Three Projects Named 2020 ACEC-NY Award Winners
The $1.45 billion East Side Coastal Resiliency (ESCR) project required a comprehensive design, coordinated environmental review, and complex permitting to obtain HUD funding, requiring the project team to develop unprecedented procedures for concurrent design, environmental/public review, and permitting to meet the groundbreaking in March 2020.
Over 70 public hearings and focused stakeholder meetings were conducted in less than one year to ensure stakeholder input, manage public perception, and consider community feedback. A number of innovative engagement strategies were employed, such as live design charrettes, open houses, and public engagement workshops. The project has created a road map for future resiliency projects in New York City.
The ESCR project is unprecedented in scope, involving 30 Federal, State and City agencies. The project team is leading a coordinated effort that includes a tiered environmental review that simultaneously had to meet local (CEQR, ULURP), State (SEQRA, DEC mitigation requirements), and federal (NEPA, HUD-specific funding) requirements.
On the eastern shore of Alley Creek, progressively smaller sinuous channels provide 2.5 times more channel edge. This increased contact between the water and the vegetated edge allows more bacteria and other contaminants to be subject to UV exposure and filtration during low tide, improving water quality.
Contaminated urban fill and invasive vegetation was removed and replaced with thriving tidal wetland that improves the natural habitat corridor by providing diversity and the essential link that augments social amenities of the greater Alley Pond Park, Environmental Center, and surrounding neighborhoods.
The NRB technology combines layers of locally available natural media to provide low energy, no-chemical nitrogen removal as a superior alternative for on-site wastewater treatment to Long Island’s antiquated single home septic systems.

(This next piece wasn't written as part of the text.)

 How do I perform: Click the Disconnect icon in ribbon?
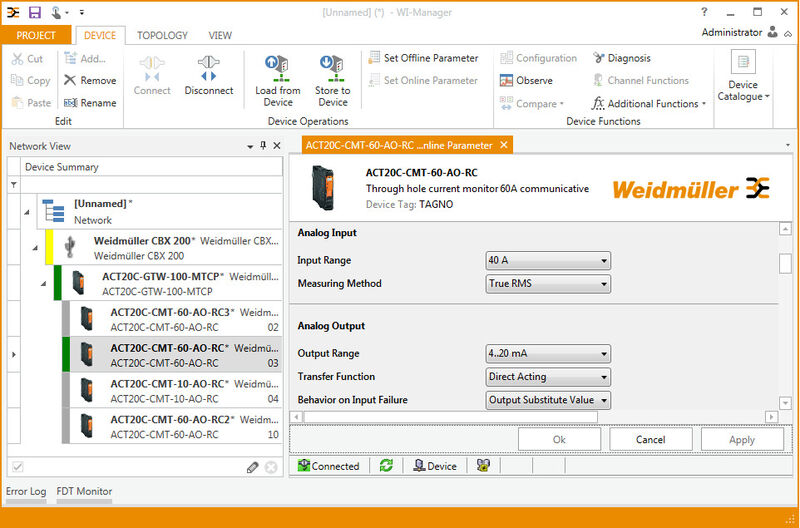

Our work in Suffolk County supports the Center for Clean Water Technology’s complex pursuit of 10 mg/L of total nitrogen in the effluent, for less than $10,000, with minimal owner maintenance over a 30-year lifespan.
(NEW YORK, NY – November 18, 2019) – Three projects managed by Hazen and Sawyer were recently named ACEC-NY Engineering Excellence Award winners.
The East Side Coastal Resiliency Environmental Impact Statement (EIS) won a Diamond award, the Alley Creek Tidal Wetland Restoration won a Platinum award, and the Experimental Nitrogen Removing On-site Wastewater Treatment won a Gold award.
The East Side Coastal Resiliency Project (ESCR) is the largest post-Sandy resiliency project in New York, and the first to be implemented within Manhattan. The $1.45 billion project involves construction of an integrated flood protection system for a 2.4-mile section of Manhattan. The Environmental Impact Statement and permitting team is leading a coordinated effort that balances a tiered environmental review (NEPA, SEQRA, CEQR) with regulatory and design implications under an aggressive schedule. There is no precedent for a project of this size and scope in New York City. Once completed, ESCR will serve as a model for the integration of coastal protection into livable spaces.
The eastern shore of Alley Creek, a tributary of Little Neck Bay in Queens, is the site of a first-of-its-kind wetland reconstruction providing year-round water quality improvements and mitigating the effects of a nearby combined sewer overflow (CSO) outfall. This pilot project uses progressively smaller sinuous tributaries to maximize contact time between incoming water and native wetland plant species, improving water quality by removing fecal coliform bacteria and increasing dissolved oxygen levels.
For 40 years, water quality in Suffolk County has plummeted due to increasing nitrogen levels, causing issues in local lakes and coastal marine waters, threatening public safety, and restricting growth. This nitrogen increase is attributed to wastewater discharged from individual on-site wastewater treatment systems or unsewered systems like antiquated cesspools and septic systems found in 70% of Suffolk County homes. The New York State Center for Clean Water Technology (CCWT) selected Hazen to evaluate available on-site wastewater treatment technologies. Nitrogen Removing Biofilters (NRBs) were the most effective technology based on cost per pound of nitrogen removed. CCWT then tasked Hazen to design and install five NRBs in Suffolk County.
The Engineering Excellence Awards are presented to projects that encompassed both the public and private sector in the following categories: studies, research, and consulting services; building/technology systems; structural systems; surveying and mapping technology; environmental; waste and storm water; water resources; transportation; energy; industrial and manufacturing processes and facilities; and special projects.
These winners will be honored at the Annual Engineering Excellence Awards (EEA) Gala, which will take place at the Hilton Midtown in New York City on April 4, 2020. The winner of the Empire Award — an award given to the highest rated project in New York State — will be announced at the EEA Gala. All Diamond Award projects designed and built in New York State are in contention for the Empire Award.